Witam
Dzisiaj wyszłam ze szpitala. Lekarz zostawił mnie od razu po rutynowej kontroli w czwartek. Miałam straszne bóle pleców i brzcha. Okazało się, ze macica się zwęziła i dziecko nie ma miejsca do rozwoju stąd te bóle. Na szczęście w kilka poradzili sobie z tym, ale teraz mam leżeć odłogiem i nic nie robić. Jestem strasznie słaba i jakaś taka wypompowana... chyba tym szpitalem.

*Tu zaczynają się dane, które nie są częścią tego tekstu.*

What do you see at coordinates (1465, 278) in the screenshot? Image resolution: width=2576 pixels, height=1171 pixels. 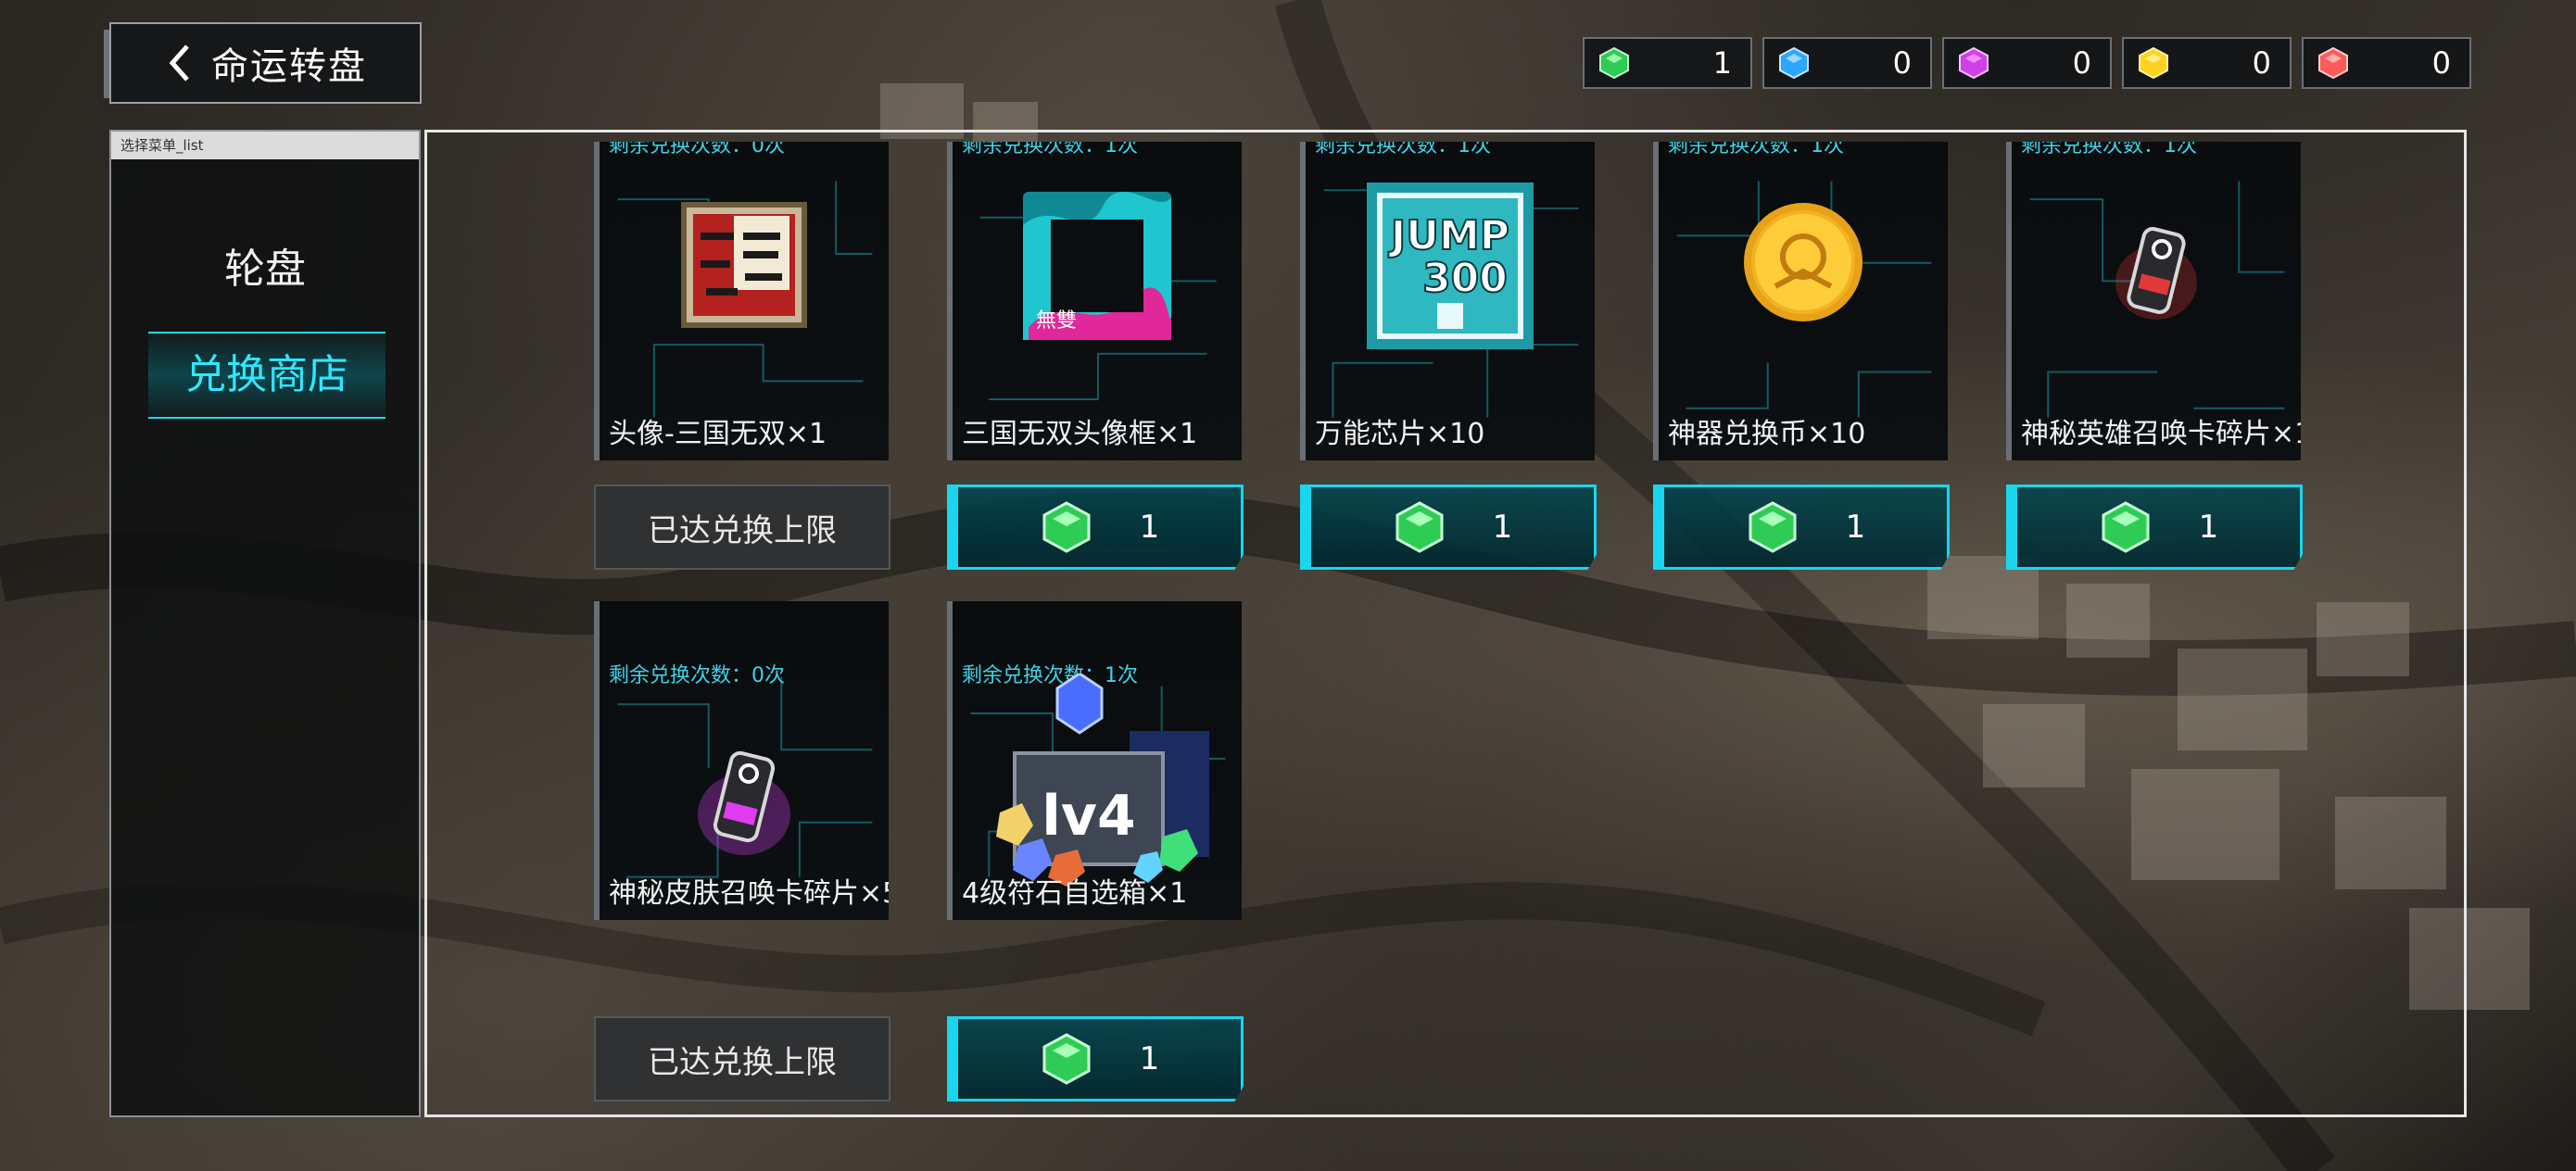 I see `chip-text-300: 300` at bounding box center [1465, 278].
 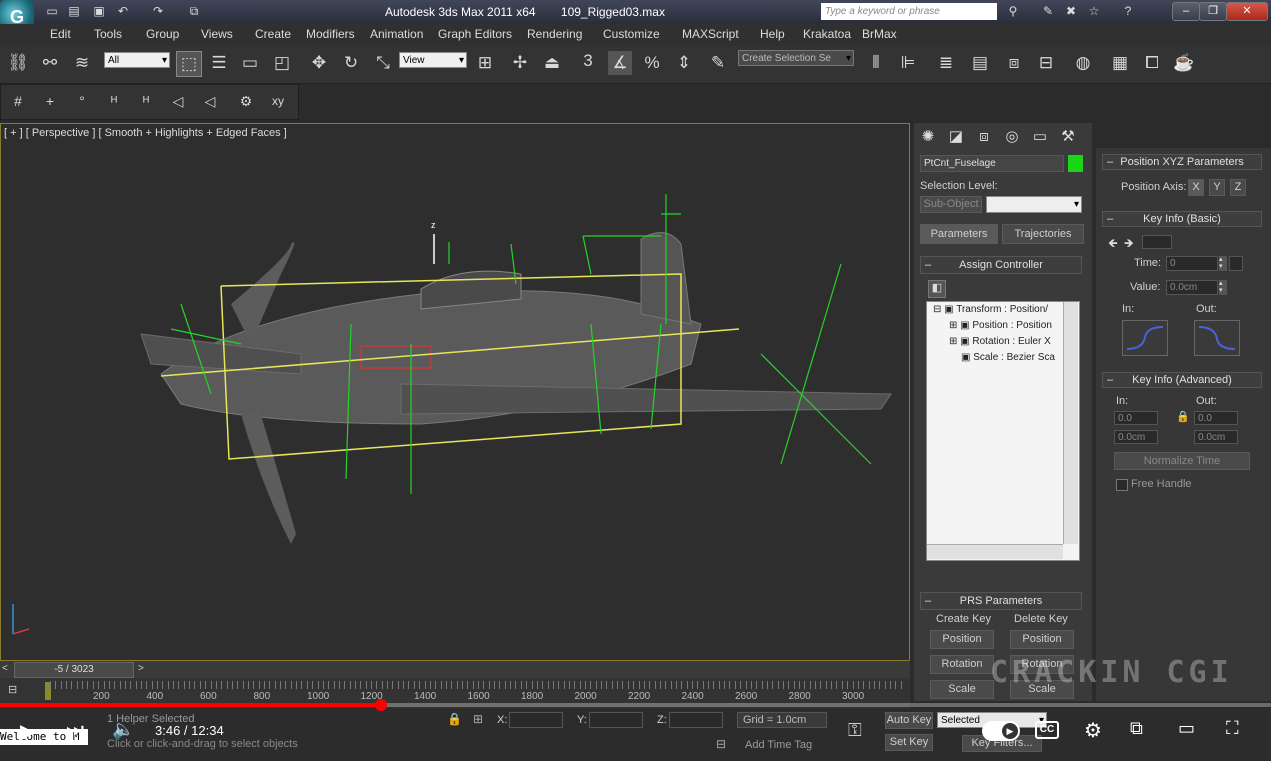 I want to click on adv-out-field-1: 0.0, so click(x=1216, y=418).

W sobote w nocy robili mi USG, które wykazało lekką poprawę, takze wreszcie mogłam spac spokojniej. Mały ma już 8,7 cm, prawidłowo wykształcone narządy, wszystkie paluszki, ma nosek, oczki, niestety nie chciał pokazać co chowa między nózkami (dziewczynie z która leżałam na sali i mam ten sam termin porodu lekarz powiedział, ze będzie chłopak, zresztą same widziałyśmy na zdjeciu z USG). Moje dziecko niesty im bardziej było prowokowane do tego, zeby się odwróciło tym bardziej chowało swoje skarby przed aparatem... Lekarz zrobił też przeziernosć karkową, wszystko jest ok. Nie ma rozszczepu podniebienia ani kręgosłupa. Serduszko bije zdrowo więc tylko pozostaje się cieszyć i odleżeć swoje:-)
Dostałam tylko zalecenie do kontynuowania luteiny i feminatalu, więcej niczego na razie nie potrzeba, mam się pokazać w czwartek.